Output (I want): Same string but with the identified entity instances with hyperlinks (which is also a string) i.e.
output="<a href="https://en.wikipedia.org/Barack_Obama"> Barack Obama </a> is the President of ""<a href="https://en.wikipedia.org/United_States"> United States. </a>"
BUT IT IS A PYTHON QUESTION REALLY.
This is what I have
#API CALLS ABOVE WHICH IS NOT RELEVANT.
output=input
for x in range(0,result.print_entities()):
print len(result.entities[x]["instances"])
previdx=0
idx=0
for y in range(0,len(result.entities[x]["instances"])):
try:
url= "https://permid.org/1-" + result.entities[x]['resolutions'][0]['permid']
except:
url="https://en.wikipedia.org/wiki/"+result.entities[x] ["name"].replace(" ", "_")
print "Generating wiki page link"
print url+"\n"
#THE PROBLEM STARTS HERE
offsetstr=result.entities[x]["instances"][y]["offset"]
lenstr=result.entities[x]["instances"][y]["length"]
output=output[:offsetstr]+"<a href=" + url + ">" + output[offsetstr:offsetstr+lenstr] + "</a>" + output[offsetstr+lenstr:]
print output
Now the issue is, if you read the code properly you'll know that after the first iteration, the output string changes - therefore for subsequent iterations, the offset values no longer applies in the same manner. So, I cannot make the expected change.
Basically trying to get:
input = "Barack Obama is the President of United States"
output= "<a href="https://en.wikipedia.org/Barack_Obama"> Barack Obama </a> is the President of ""<a href="https://en.wikipedia.org/United_States"> United States. </a>."

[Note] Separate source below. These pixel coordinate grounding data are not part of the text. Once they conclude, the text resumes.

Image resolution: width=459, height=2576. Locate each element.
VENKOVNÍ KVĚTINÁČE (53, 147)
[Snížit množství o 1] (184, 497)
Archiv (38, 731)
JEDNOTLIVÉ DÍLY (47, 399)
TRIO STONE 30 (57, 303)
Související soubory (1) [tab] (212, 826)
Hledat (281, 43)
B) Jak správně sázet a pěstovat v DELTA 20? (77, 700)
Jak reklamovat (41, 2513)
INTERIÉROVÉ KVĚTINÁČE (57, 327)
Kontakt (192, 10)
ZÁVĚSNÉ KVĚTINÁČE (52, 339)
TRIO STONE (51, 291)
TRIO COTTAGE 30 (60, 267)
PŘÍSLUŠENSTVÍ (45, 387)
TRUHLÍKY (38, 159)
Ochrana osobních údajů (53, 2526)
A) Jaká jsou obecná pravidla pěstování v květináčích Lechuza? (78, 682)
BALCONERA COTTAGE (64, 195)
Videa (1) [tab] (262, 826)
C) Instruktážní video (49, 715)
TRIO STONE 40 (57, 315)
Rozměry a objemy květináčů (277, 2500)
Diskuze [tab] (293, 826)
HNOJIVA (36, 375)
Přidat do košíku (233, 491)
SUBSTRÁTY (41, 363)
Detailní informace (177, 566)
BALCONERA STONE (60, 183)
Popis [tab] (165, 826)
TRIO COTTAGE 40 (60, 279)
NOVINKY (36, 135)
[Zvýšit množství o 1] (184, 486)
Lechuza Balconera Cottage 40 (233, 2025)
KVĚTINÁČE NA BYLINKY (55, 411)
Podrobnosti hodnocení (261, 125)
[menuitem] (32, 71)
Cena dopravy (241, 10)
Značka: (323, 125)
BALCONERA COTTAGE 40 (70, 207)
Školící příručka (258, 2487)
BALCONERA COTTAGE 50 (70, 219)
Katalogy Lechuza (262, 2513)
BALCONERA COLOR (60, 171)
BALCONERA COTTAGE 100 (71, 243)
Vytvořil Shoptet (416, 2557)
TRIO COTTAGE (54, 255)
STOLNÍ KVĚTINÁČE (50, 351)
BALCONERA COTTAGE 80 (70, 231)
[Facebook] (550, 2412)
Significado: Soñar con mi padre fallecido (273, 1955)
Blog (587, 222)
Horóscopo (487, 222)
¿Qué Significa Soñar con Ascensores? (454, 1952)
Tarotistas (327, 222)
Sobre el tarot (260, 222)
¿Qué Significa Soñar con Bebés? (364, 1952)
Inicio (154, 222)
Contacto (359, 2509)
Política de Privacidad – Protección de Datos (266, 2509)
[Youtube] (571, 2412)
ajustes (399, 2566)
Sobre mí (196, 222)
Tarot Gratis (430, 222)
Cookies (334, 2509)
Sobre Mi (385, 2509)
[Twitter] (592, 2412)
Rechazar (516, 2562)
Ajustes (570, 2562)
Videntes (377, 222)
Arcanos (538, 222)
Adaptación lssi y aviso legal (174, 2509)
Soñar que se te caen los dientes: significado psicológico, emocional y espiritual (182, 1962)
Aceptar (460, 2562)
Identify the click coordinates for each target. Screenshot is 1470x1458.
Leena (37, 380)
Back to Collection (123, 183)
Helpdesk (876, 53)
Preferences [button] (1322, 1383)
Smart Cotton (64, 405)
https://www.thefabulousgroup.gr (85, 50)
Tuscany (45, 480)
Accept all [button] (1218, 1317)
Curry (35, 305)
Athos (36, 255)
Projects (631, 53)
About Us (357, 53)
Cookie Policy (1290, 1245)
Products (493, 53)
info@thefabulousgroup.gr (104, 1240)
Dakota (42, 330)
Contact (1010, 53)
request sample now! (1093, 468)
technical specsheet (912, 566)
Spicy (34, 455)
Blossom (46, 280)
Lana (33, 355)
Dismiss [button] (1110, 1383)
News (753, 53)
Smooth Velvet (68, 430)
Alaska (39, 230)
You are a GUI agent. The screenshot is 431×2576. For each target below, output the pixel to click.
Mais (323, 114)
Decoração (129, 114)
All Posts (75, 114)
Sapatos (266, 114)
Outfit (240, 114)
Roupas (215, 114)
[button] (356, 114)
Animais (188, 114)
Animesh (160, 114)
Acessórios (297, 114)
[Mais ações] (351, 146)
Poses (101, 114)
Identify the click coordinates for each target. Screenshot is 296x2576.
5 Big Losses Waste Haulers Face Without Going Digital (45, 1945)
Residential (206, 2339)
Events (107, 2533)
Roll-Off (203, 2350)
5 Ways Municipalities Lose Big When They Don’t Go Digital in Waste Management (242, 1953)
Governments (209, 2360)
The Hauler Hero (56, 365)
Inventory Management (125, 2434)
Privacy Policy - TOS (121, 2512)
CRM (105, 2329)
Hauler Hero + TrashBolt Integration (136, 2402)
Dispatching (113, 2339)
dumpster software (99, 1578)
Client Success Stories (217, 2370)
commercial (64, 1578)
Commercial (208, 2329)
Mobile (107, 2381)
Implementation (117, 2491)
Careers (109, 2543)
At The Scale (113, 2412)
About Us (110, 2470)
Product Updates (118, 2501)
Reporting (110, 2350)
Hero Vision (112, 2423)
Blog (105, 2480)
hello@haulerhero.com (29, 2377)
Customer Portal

How can it be done, I wonder. Tried splicing n dicing but string just gets garbled.
I finally solved it. Took some major math logic to do but as my last comment with the intuition that - "Maybe a solution can be storing the {offset, length} tuples in an array and then sort it on the offset values and THEN run the loop. Any help making that structure?" - THAT DID THE TRICK.
And WALLAH!:) - Thanks for the help folks. Hope it helps someone someday.